### GIVEN TEXT
* * *
FineWeb: Decanting the Web for High-Quality Text Data at Scale

Models & Research

The Engineer

4 Jun 2024 · 3 min read

HuggingFace's FineWeb aims to bridge the gap in open-source language model training by offering a massive, high-quality text dataset derived from web crawls, surpassing existing benchmarks and boosting model performance.

Introduction

The performance of large language models (LLMs) is heavily influenced by the quality and size of their pretraining datasets. However, state-of-the-art open LLMs like Llama 3 and Mixtral have pretraining datasets that are not publicly available, leaving a gap in our understanding of how these models achieve their high performance.

To address this, HuggingFace has released FineWeb (15 trillion tokens, 44TB disk space), a large-scale dataset derived from 96 CommonCrawl snapshots. FineWeb is designed to produce better-performing LLMs than other open pretraining datasets. This article delves into the technical details and design choices behind FineWeb, as well as its educational subset, FineWeb-Edu.
* * *
[Saved entries]
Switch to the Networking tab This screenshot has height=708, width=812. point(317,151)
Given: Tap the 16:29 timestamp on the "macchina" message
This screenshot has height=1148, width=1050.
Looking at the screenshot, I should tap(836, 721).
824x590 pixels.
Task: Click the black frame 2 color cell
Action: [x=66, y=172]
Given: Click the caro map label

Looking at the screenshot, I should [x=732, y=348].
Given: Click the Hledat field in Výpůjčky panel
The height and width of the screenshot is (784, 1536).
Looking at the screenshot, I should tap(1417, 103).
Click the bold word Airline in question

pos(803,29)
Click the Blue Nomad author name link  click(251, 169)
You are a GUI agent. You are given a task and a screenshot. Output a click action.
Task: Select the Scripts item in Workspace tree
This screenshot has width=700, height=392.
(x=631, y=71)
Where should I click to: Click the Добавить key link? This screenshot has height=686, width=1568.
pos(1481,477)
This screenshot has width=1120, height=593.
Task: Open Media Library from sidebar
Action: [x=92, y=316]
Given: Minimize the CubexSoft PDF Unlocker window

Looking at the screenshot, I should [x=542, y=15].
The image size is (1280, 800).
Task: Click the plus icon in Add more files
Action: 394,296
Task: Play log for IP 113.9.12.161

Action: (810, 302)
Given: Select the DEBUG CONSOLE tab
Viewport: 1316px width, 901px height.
* * *
### ASSIGNED TASK
Continue the FineWeb article, picking up right after its last sentence.

### TASK RESPONSE
Web Data

Finding the Raw Data

The raw data for FineWeb comes from 96 snapshots of CommonCrawl, a massive repository of web data. These snapshots provide a broad and diverse source of text, but they also come with challenges such as noise, duplicates, and low-quality content. The team at HuggingFace tackled these issues through a series of preprocessing steps.

Preprocessing Steps

Deduplication: To remove duplicate content, the team used both exact and near-duplicate detection techniques. Exact deduplication ensures that identical documents are not included multiple times, while near-duplicate detection identifies and removes documents that are very similar but not identical.
Filtering: Filtering is crucial to ensure high-quality data. The team applied a multi-step filtering process:
- Language Identification: Only content in the target languages (primarily English) was retained.
- Quality Scores: Each document was assigned a quality score based on various metrics such as readability, sentence length, and grammatical correctness.
- Spam and Noise Removal: Documents that were identified as spam or contained excessive noise (e.g., boilerplate text, ads) were removed.
Sampling: To ensure a balanced dataset, the team used stratified sampling techniques. This involved dividing the data into different strata based on content type (e.g., news, blogs, scientific articles) and then sampling from each stratum to maintain diversity.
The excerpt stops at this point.